::: Document text

Ralph Nader and Matt Gonzalez
Photo by Luke Thomas

By Susan King, special to Fog City Journal

Editor’s Note: Susan King is an elected member of the San Francisco Green Party County Council and a spokesperson for the California Green Party.

February 29, 2008

These past few days, there has been much speculation on what the Nader/Gonzalez campaign ticket means for the Green Party and the impact on the outcome of the presidential race.

First, let me clear up some common misconceptions.

Nader does not equal the Green Party. While he ran as the Green nominee in 1996 and 2000, his 2004 and, as of now, 2008 campaigns, will be as an Independent. In 2004 the Green Party nominated David Cobb, and it appears likely that we will nominate former Democratic Congresswoman Cynthia McKinney in 2008.

Cynthia McKinney

The Bush presidency has been blamed on the Green Party, based on the examination of a handful of votes in Florida won by Nader that might have gone to Al Gore. Those who cry ‘spoiler’ conveniently chose to overlook the rampant disenfranchisement of African American voters in Florida (and other states), the fact that a Bush campaign staffer was Florida’s Secretary of State and his brother was Governor, the impact of the butterfly ballot, hanging chads and mis-counted votes, and the fact that Gore failed to win his home state of Tennessee and the President’s home state of Arkansas which would have made Florida’s outcome inconsequential. Moreover, there are many of us who believe that Gore actually won, and a partisan Supreme Court picked Bush over the will of the voting American public.

::::::
::: Dataset records

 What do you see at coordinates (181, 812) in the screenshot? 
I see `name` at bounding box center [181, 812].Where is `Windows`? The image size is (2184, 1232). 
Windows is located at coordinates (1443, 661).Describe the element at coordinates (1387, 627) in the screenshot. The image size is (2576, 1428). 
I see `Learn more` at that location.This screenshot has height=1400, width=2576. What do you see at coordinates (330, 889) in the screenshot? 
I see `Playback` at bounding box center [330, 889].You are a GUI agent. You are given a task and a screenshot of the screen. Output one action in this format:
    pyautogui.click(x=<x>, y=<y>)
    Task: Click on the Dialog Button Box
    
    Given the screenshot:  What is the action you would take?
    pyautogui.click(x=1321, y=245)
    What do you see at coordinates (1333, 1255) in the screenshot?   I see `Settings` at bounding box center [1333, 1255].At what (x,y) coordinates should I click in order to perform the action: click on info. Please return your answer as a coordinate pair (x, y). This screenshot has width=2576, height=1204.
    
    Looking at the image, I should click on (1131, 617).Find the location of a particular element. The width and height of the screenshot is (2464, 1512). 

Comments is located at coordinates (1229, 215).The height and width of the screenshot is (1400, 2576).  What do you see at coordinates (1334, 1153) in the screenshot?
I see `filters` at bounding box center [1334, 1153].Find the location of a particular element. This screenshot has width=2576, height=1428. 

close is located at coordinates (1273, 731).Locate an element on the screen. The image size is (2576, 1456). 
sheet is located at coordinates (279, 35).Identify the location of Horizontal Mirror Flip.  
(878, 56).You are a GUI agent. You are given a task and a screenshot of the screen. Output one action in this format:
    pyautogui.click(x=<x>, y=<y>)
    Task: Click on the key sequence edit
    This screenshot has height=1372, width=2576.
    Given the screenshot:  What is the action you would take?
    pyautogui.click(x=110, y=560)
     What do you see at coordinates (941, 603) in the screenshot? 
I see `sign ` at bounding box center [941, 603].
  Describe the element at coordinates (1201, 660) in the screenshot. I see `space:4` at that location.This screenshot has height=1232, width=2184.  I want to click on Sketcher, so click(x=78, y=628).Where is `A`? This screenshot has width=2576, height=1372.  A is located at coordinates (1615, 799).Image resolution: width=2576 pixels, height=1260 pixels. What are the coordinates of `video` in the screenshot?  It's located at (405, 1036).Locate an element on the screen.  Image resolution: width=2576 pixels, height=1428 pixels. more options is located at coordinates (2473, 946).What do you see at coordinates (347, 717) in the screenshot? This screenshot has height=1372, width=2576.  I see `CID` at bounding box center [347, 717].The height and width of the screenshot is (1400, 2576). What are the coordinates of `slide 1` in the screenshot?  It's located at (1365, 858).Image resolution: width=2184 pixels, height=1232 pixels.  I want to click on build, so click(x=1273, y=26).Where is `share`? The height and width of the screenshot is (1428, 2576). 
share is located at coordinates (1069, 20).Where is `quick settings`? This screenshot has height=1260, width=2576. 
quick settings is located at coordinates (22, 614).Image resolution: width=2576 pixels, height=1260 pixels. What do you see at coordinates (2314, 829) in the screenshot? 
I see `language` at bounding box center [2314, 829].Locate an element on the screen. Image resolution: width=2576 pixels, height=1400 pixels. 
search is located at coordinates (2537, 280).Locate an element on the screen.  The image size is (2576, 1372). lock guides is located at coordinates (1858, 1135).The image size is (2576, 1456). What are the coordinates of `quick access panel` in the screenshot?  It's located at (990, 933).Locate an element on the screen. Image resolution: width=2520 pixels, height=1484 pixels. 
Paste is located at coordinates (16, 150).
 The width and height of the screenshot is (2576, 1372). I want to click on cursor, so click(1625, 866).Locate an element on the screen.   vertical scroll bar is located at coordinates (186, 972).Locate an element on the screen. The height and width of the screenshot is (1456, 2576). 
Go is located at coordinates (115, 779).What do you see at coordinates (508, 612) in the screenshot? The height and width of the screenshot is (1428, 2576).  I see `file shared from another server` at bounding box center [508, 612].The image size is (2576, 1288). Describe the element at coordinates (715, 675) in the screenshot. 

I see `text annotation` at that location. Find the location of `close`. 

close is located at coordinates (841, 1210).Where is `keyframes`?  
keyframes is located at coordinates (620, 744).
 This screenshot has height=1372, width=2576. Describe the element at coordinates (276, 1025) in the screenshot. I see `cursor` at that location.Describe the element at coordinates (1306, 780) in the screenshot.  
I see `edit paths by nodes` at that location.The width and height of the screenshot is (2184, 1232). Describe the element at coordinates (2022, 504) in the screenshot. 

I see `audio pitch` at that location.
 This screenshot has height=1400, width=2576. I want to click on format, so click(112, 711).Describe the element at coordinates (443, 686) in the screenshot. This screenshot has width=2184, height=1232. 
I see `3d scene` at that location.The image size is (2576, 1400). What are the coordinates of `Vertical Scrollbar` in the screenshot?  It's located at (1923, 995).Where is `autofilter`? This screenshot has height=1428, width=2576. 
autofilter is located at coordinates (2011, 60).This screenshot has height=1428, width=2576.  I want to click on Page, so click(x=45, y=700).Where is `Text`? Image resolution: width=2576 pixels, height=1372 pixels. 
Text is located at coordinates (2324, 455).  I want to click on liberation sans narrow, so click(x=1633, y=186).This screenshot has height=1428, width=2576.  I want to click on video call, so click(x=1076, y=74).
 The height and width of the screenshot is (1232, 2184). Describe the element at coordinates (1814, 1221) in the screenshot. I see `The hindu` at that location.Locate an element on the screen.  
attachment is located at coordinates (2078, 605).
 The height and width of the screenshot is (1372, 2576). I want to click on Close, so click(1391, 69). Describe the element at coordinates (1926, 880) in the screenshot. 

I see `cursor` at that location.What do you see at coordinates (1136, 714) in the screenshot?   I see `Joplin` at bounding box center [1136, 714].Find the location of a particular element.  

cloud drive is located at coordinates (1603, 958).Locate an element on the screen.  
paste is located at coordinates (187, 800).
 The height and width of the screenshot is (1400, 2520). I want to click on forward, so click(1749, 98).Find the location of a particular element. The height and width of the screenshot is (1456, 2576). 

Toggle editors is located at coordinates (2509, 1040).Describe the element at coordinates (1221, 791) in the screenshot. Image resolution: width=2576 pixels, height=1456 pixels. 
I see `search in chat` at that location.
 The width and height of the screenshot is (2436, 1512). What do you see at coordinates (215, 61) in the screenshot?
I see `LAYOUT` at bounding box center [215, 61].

::::::

# Stated goal A:
In the article on the Nader/Gonzalez ticket, swap "spokesperson" for "representative" and give the passage starting with "Ralph Nader and" and going on through "California Green Party.".
# Stated goal B:
Write what comes next in the article on the Nader/Gonzalez ticket and the Green Party.

# Written answer A:
Ralph Nader and Matt Gonzalez
Photo by Luke Thomas

By Susan King, special to Fog City Journal

Editor’s Note: Susan King is an elected member of the San Francisco Green Party County Council and a representative for the California Green Party.

# Written answer B:
In the face of this, Greens have articulated the notion that it is anyone’s right to run a candidate for president, and Green/Independent/third-party presidential bids add to the public debate and give voters more options. In a twist of irony, it is now the Greens that have to deal with the impact of a Nader candidacy on our own presidential bid.

The Green and Independent presidential campaigns’ impact on this race will be determined by each candidate’s ability to attract voters. If the Republicans win this year, it is because they ran the best race, or they cheated. I put neither of these options past them.

The real challenge the Green Party faces this election cycle does not revolve around who we chose as our nominee, or how many votes we ultimately get, but how we behave towards one another during this potentially contentious campaign season. We can continue to rub salt on the open and gaping wounds of the divisive 2004 race, or we can unify our movement outside of the presidential campaign.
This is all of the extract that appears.